Mary Elizabeth’s room across the hall was silent, only a few recognizable words coming from the spirit box. It’s usually one of the most active rooms, and during one memorable hunt, Riley said she observed her husband’s baton, which served as a sheriff, move on its own.
Riley, a veteran paranormal investigator who was leading another group that night, says he saw a shadow running through the rhododendrons at the same time Bailey saw the man coming up the sidewalk. He said he had been pushed and scratched in the past, and once while on tour he made eye contact with a strange woman on the second-floor balcony outside Mary Elizabeth’s bedroom. It was a particularly chilling moment because she wasn’t on tour and would never see her again.
“I think she noticed me, and I definitely noticed her,” Riley says. “I remember her having brown eyes, brown hair tied up in a bun, and wearing a brown dress with blue flowers, which I later learned was an 1830s dress style.”
He said the activity increased after one of the owners accidentally unearthed a human femur while digging a shallow trench to bury power lines. Riley had just arrived home to prepare for a tour. That’s when he saw a shadowy figure exit the front door and walk towards the back of the house. Again, it was never seen again.
“I think it might have something to do with that,” he says. “Because I remember feeling kind of uncomfortable in the house for a few days.”
Around 12:45am we moved downstairs to the parlor.

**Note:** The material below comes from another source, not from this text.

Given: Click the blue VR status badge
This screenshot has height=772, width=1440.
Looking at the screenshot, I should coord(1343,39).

It was a gathering space decorated with ornate fixtures, a baby grand piano, and the original elaborate crown molding added in 1849. Bailey put on headphones and listened to the Spirit Box, repeating the words “party” and “mask” as she deciphered them through the static.

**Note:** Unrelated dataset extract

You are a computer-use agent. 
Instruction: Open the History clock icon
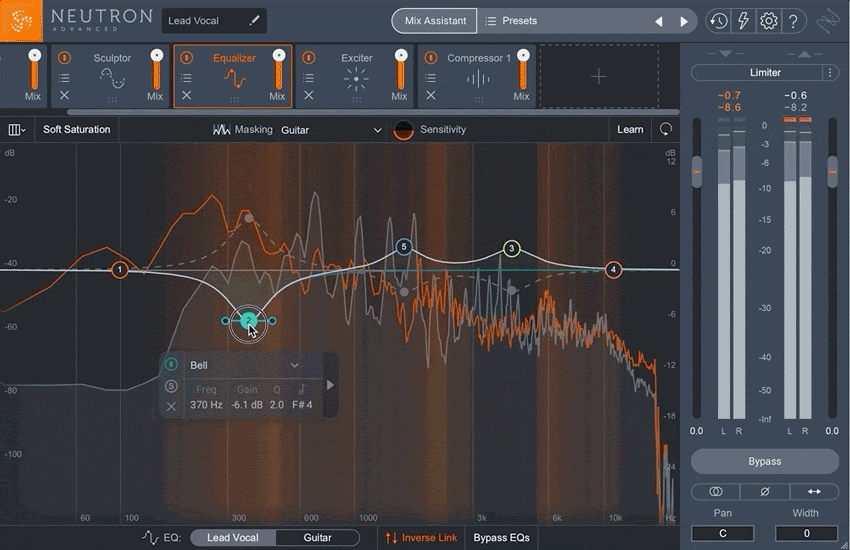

After Kathy Williams asked if the ghosts were having a party, the REM pod placed in the center of the room began blinking, and a small LED cat toy placed on the mantle blinked. Another guest asked if it was a masquerade ball. Again, by chance or for some other reason, the gadget responded.
Later, in the same area, the name “Ida” flashed on the Spirit Box app on her husband John’s phone. I don’t know if this is a coincidence or not, but it was the name of a woman who died in this house in 1946.
“I’ve never seen Mary’s room so quiet during a ghost hunt, especially late at night. But there was a lot of activity that night, so the reception room compensated for that in a way. Maybe they were having a party, so we interrupted it,” says Bailey.
“When we were in Mary Elizabeth’s room, the spirit box kept saying that she was saying ‘you’re late’ and ‘you have to leave,'” said Kathy Williams. So we thought maybe she was late for the party because we interrupted her, but she asked us to leave. ”
By nearly 1:30 a.m., it all seemed plausible. Were we having a good time at Intruder? When I was exhausted and the spell of curiosity broke, this story grabbed me. It’s time to leave the ghosts to their hoopla and retire from hunting. In groups of two or three, the other guests got off and started heading to their cars, and I quickly followed suit–honestly, being careful not to let anyone follow me on the way out.
As I walked down the brick path, reversing the strange gait that had made Bailey a believer, I tried to shake off the idea that I was being watched.
I emerged into the dim light pouring down from a pair of utility poles, crossed the sidewalk of Harrison Street, which dead-ended at McRaven, and quickly retreated to my car, where I now sat alone on the edge of the gravel parking lot. Then, in one fluid motion, I locked the doors, started the engine, and started the transmission.